Ce verre, qui refait basculer dans l'ivresse, Anthony y a cédé en octobre dernier. "Normalement, j'aurais dû fêter mes un an cette année, mais malheureusement, j'ai fait une rechute", regrette le menuisier de 38 ans, "c'est venu en flash, j'ai pas pu me retenir… La première goutte du premier verre a fait que je n'ai pas pu gérer ma consommation." Et cela va jusqu'à l'ivresse, et même plus, "il n'y a plus rien qui retient".

Anthony livre ses impressions sur cet écart, en parle "sans tabou. Il n'y a qu'ici que je peux trouver une solution et il n'y a qu'ici qu'ils peuvent comprendre." "Il faut revenir", insiste Sylvain, 61 ans, "personne ne nous juge parce qu'on n'est que des alcooliques ici." Cette thérapie par le témoignage sert également aux autres. "On se rétablit par la parole, on partage, et on s'écoute", décrit Iza, l'une des rares femmes présentes, "c'est en écoutant les expériences vécues [par les autres, NDLR] que j'ai réussi à me rétablir."

24 heures à la fois

Décréter d'arrêter de boire pour le reste de la vie s'avère souvent une promesse non tenue. Une promesse intenable. Les "A-A" se donnent donc de très courts objectifs pour mieux tenir sur le long terme. "On parle d'un jour à la fois pour devenir et rester abstinent, c'est-à-dire ne plus boire du tout", pointe Iza, qui n'a pas consommé depuis sept ans. Une longue période, qui ne veut pas dire que l'alcoolisme est derrière elle.

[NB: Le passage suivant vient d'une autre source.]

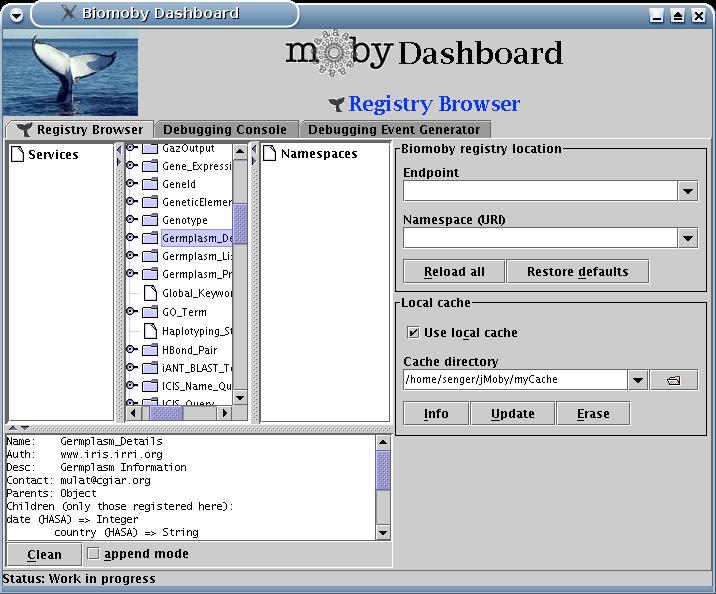Image resolution: width=716 pixels, height=594 pixels.
Task: Open the Namespace (URI) dropdown
Action: (x=687, y=238)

"L'alcool ne fait plus partie de ma vie, mais je suis vigilante parce que je sais que la rechute est possible pour tout le monde", prévient la quinquagénaire, qui rappelle que certains de ses amis se sont remis à boire après dix ans d'abstinence. "Nous, on ne sait pas boire, si on consomme… On est tous morts là", alerte Sylvain, appuyé contre le mur, en désignant les autres d'un coup de menton, "je ne parle pas physiquement, mais plus vous avez des rechutes et plus la durée entre les deux consommations est longue, et plus vite, vous tombez."

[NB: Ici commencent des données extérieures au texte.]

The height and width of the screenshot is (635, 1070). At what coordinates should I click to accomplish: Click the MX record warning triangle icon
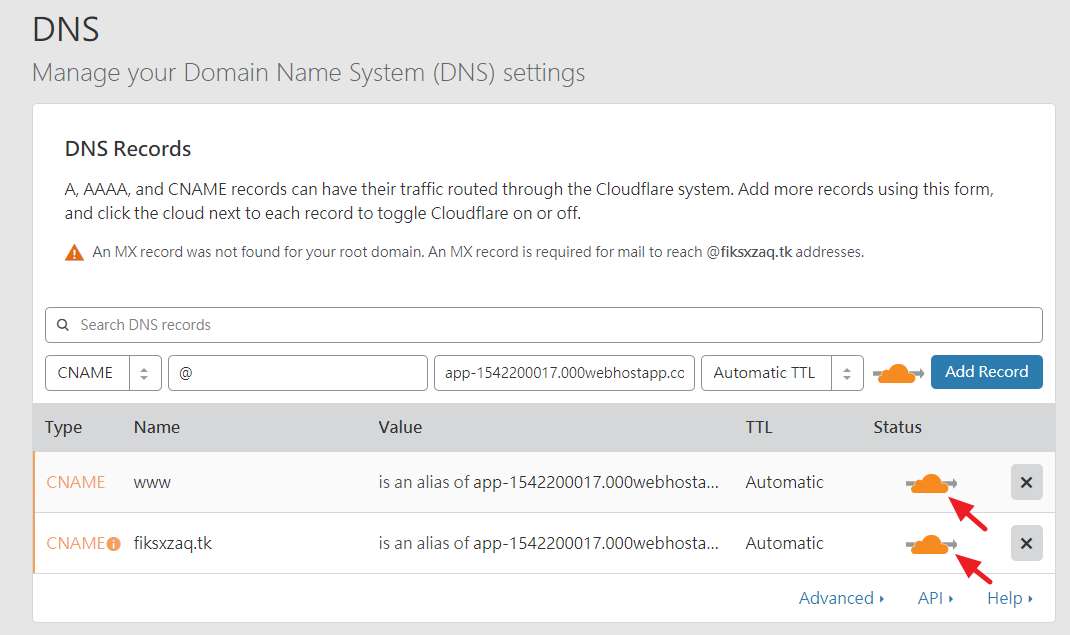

Les cures ? "Il faut les faire pour soi, sinon c'est voué à l'échec"

Cet ancien employé de banque a commencé à enchainer les verres dans les années 90, jusqu'à ne plus pouvoir se raser le matin à cause des tremblements occasionnés par son addiction. "Je consommais d'une manière très, très forte, c'était six, sept bières par jour, une bouteille de whisky, voire plus pour me mettre mal", se souvient Sylvain. Il fait d'abord plusieurs cures pour ses proches, son ex-compagne et ses enfants, mais cela ne fonctionne pas. "La dernière que j'ai faite, je l'ai faite exclusivement pour moi. Et cela, c'est super important, il faut penser qu'à soi, sinon c'est voué à l'échec", conclut-il.

Aller en cure doit donc être une démarche très personnelle et motivée par l'alcoolique lui-même. Si elle est juste menée pour rassurer ses proches, le traitement n'aura que très peu d'effet. Une situation difficile à gérer pour la famille. "Même si on est bien entouré avec la famille qui nous aime, ils ne sont pas dans notre problème d'alcool, donc c'est compliqué d'en parler", témoigne Anthony, qui a mis quatre à cinq ans pour comprendre qu'il était malade.

Une prise de conscience qui prend du temps, d'autant que l'alcool en France est associée souvent à notre patrimoine, notre culture, et même paradoxalement à la santé. Près d'un Français sur quatre pense que boire un verre de vin diminue par exemple les risques de cancer, selon une enquête du Baromètre Cancer 2021, dévoilée fin janvier. En parallèle, Santé Publique France a mené une campagne publicitaire en début d'année "La bonne santé n'a rien à voir avec l'alcool*".